Particular circumstances of time and place
Hayek's term for localized or decentralized knowledge that an economic system must effectively utilize.
Local knowledge
Information specific to a given time and place, crucial for efficient resource allocation.
Arbitrage
The practice of taking advantage of price differences in different markets, leading to price convergence and efficiency.
Market efficiency
A state where prices reflect all available information, leading to reduced waste and optimal resource allocation.
Interconnectedness of production
The complex web of global cooperation and resource allocation coordinated by markets, as illustrated by 'I, Pencil'.
Decentralized Information
Economic information that is widely dispersed among individuals rather than being concentrated in a central authority.
Market Linkages
Changes in price or supply in one market can trigger a chain of reactions and adjustments in other interconnected markets.
Cross-market effects
Economic events in one industry or sector can have cascading impacts on seemingly unrelated markets.
The Pickle Problem
Illustrates the inefficiency of resource allocation in food banks without market-based pricing mechanisms.
Fake money/Auction site (Food Banks)
A quasi-market solution implemented by food banks to efficiently distribute donations using virtual currency and an auction platform.
Price Gouging
The practice of charging exceptionally high prices during emergencies, which can act as a signal to increase supply where it is most needed.
Profits (as a signal)
Higher profits indicate industries consumers want expanded, prompting producers to increase supply.
Losses (as a signal)
Higher losses indicate industries consumers want contracted, prompting producers to reduce supply.
Hayek's 'marvel'
The phenomenon of the price system guiding thousands of people to adjust their behavior to scarcity without central direction or full knowledge of the cause.
Central Planning
An economic system where a single official or bureaucracy is responsible for allocating all limited resources.
Problems of central planning
Too much information to process and too few incentives for efficient resource allocation.
Command system
An economic system, like North Korea's, characterized by central planning and government control over resources.
Market/price system
An economic system, like South Korea's, characterized by decentralized decision-making guided by price signals.
Speculation (definition)
The act of buying or selling an asset with the expectation of profiting from future price changes.
Role of speculators
They attempt to profit from price changes, and in doing so, can help smooth out price fluctuations over time.
Incentives for speculators
Strong motivation to be accurate in their predictions, as being wrong results in financial losses.
Smoothing price fluctuations (speculation)
Speculation can reduce price volatility by moving goods from periods of surplus to periods of scarcity, or vice-versa.
Futures Markets (commodities)
Markets where contracts are made for the future delivery or purchase of goods, such as corn, oil, or gold, at an agreed-upon price.
Futures Prices
The price agreed upon today for the delivery of a good at a specific date in the future.
Spot Market
The market where goods are traded for immediate delivery at the current market price.
Spot Price
The current market price of an asset for immediate purchase and delivery.
Going short / Shorting
Entering a futures contract to sell a good at a predetermined price in the future, expecting the spot price to be lower at that time.

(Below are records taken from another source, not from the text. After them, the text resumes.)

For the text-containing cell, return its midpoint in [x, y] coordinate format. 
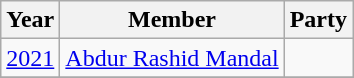
Year [30, 20]
2021 [30, 58]
Member [172, 20]
Abdur Rashid Mandal [172, 58]
Party [318, 20]
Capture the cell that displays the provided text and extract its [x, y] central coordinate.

Risks of speculative markets
Potential for significant financial losses that can exceed the initial investment due to unpredictable price movements.
Signal Watching
The practice of analyzing futures prices to gain valuable information and predict future events.
Richard Roll (OJ futures)
An economist who found that the futures price for orange juice was so sensitive to weather that it could improve predictions by the National Weather Service.
Prediction Markets (performance)
Markets that pool information to produce forecasts, sometimes outperforming traditional polls, though not infallible as seen in some political predictions.